Two other cases, In re Kenna Homes Coop. Corp., a West Virginia supreme court case, and Prindable v. Association of Apartment Owners of 2987 Kalakaua, a federal district court case in Hawaii, tried to use training as a method of differentiating between pets and assistance animals. In the latter case, the tenant believed “that his personal safety will be improved if he were to have a dog.” But the court looked for, and failed to find “something — evidence of individual training — to set the service animal apart from the ordinary pet.”

So there is a difference between an assistance animal and a companion animal, since courts ask for proof that the animal does indeed assist a disabled person in using and enjoying the housing. That burden is easy with an assistance animal and less so with a companion animal.

But is there a practical difference? It depends, I believe, on your verification process. You are allowed to verify the existence of a disability and that the requested accommodation is necessary to enable the tenant to use and enjoy the housing. The major landlord trade groups in Oregon all have a form for this purpose. But that DOJ-HUD joint opinion (it’s on my web page) says a landlord can’t require any particular form be used or indeed that the request must be in writing. Still, landlords like procedures and documenting stuff in writing. But if someone blind comes to apply and that person has a seeing-eye dog along, should you hand over a form that has a doctor or other professional stating the obvious? Doing so could result in a charge of unnecessarily burdening the applicant and delaying tenancy approval, which can be a fair housing violation. It’s probably simpler to have the manager or other landlord representative complete the form, stating the obvious.

With mental disabilities — and that’s where we deal with companion animals — it’s different.

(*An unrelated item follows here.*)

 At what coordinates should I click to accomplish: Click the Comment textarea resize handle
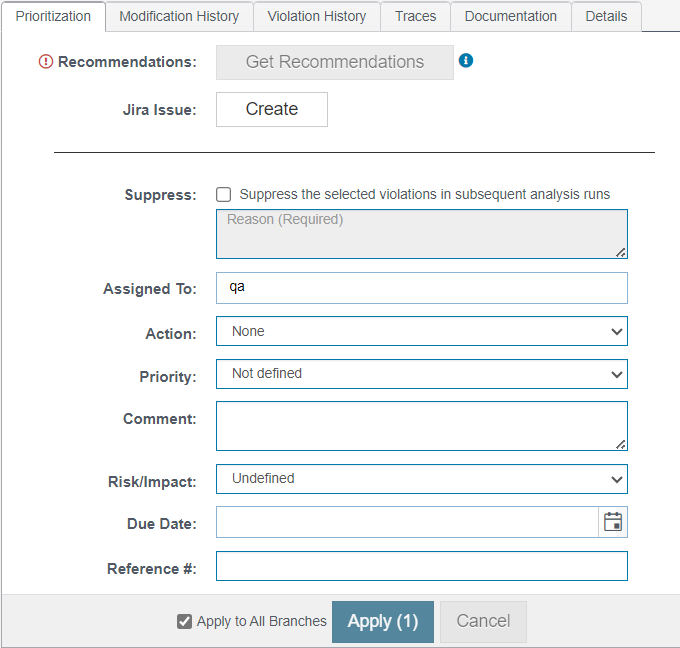click(621, 445)
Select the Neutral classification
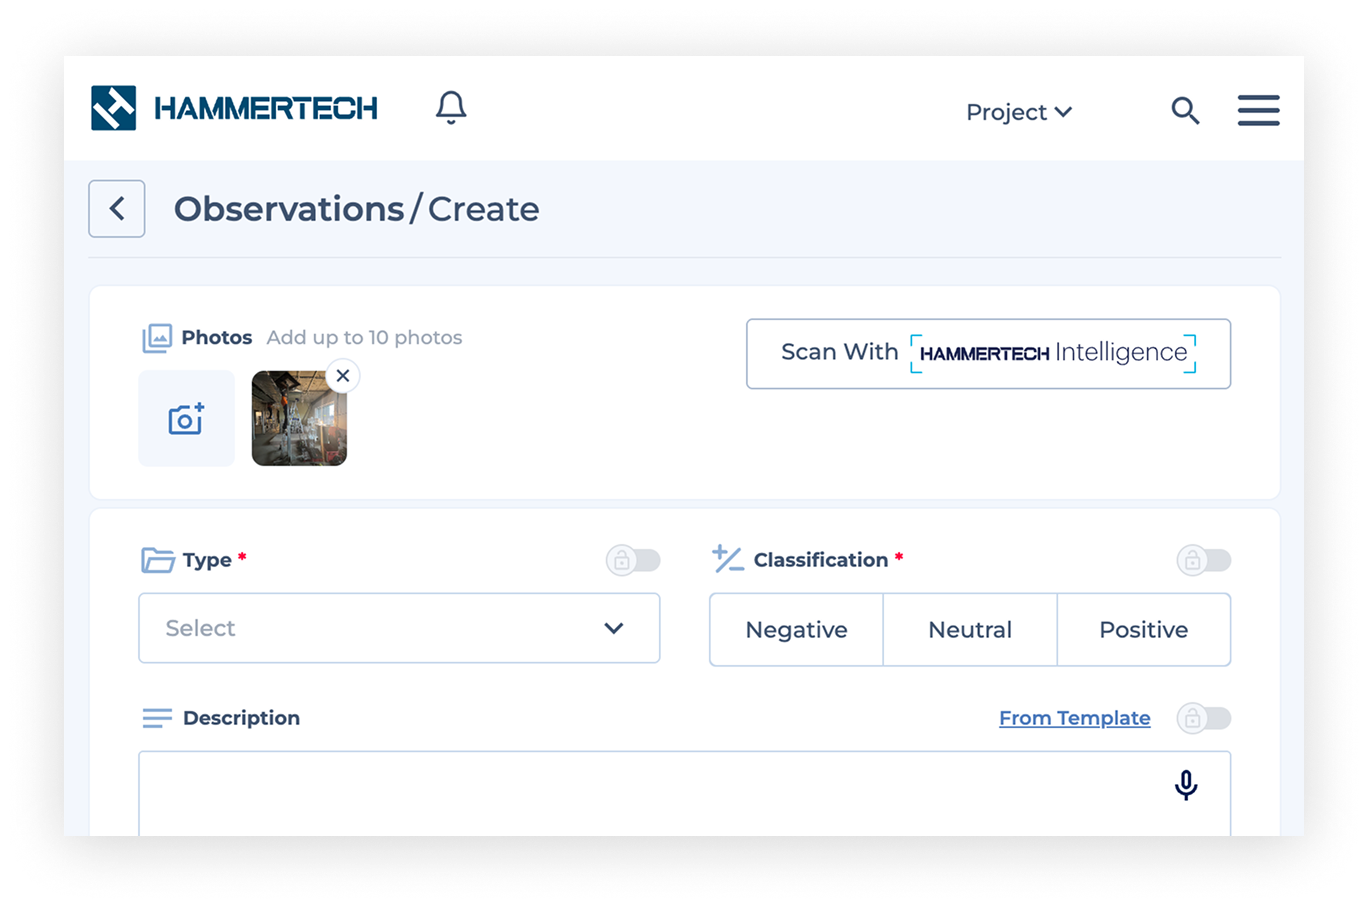 tap(969, 629)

While the disability might or might not be obvious, the necessity of the companion animal is not likely to be, so the verification process becomes vital.

I prefer to manage the verification process because I don’t like to rely on notes scribbled on prescription pads or similar modes of casual communication. I have sometimes sent a cover letter along with the verification form when there are special circumstances I think the health care provider should know of (like the animal being requested is a pit bull).

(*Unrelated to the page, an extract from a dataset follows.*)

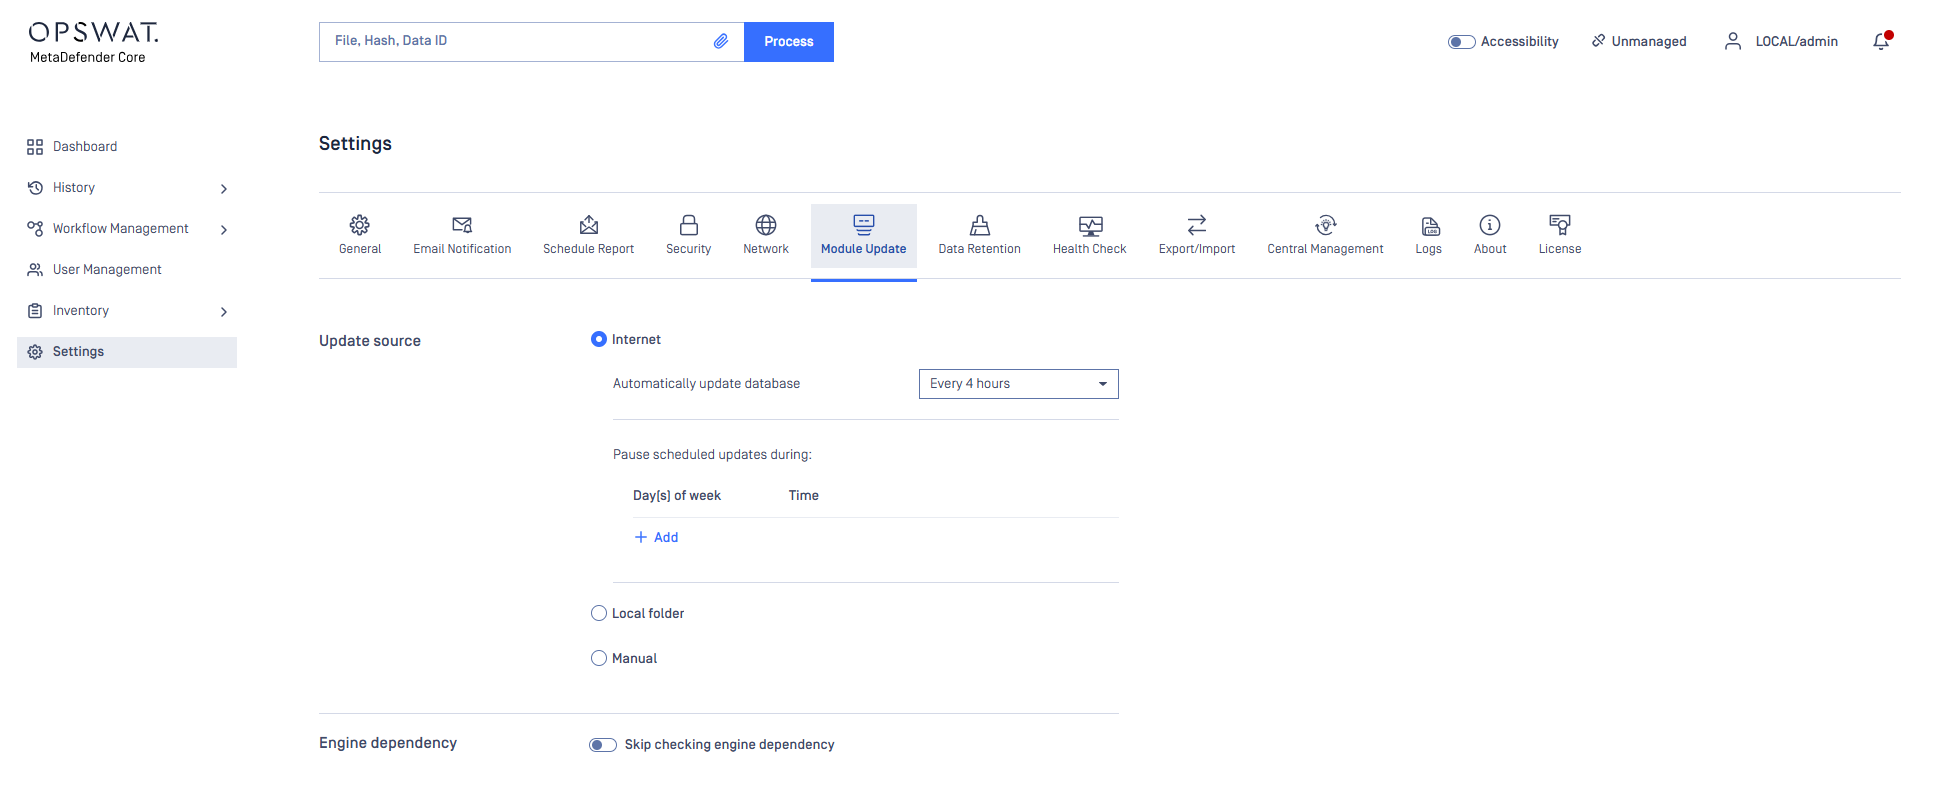Expand Workflow Management submenu chevron
This screenshot has width=1937, height=812.
tap(224, 230)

But there are times when I’m happy to let the tenant manage the process. For instance, the Oregon Advocacy Center provides a sample verification letter it urges health professionals to use. It contains everything I as a landlord need to know and more. So if a tenant comes armed with that, my job has been made easier.

Remember that there are only three reasons for denying a reasonable accommodation: 1) it would fundamentally alter the nature of your program; 2) it would impose an undue financial or administrative burden; or 3) it would present an actual, verifiable direct threat to others. Allowing a normal service or companion animal doesn’t fit any of those. Remember, too, the cost trade-off. Allowing an animal can be a hassle and inconvenience; fighting a fair housing case can be very expensive.

My usual reminder: each circumstance is unique, so your case will be different. Before you act, be certain about what you do. Don’t rely solely on this general advice; read the law and consult others as appropriate.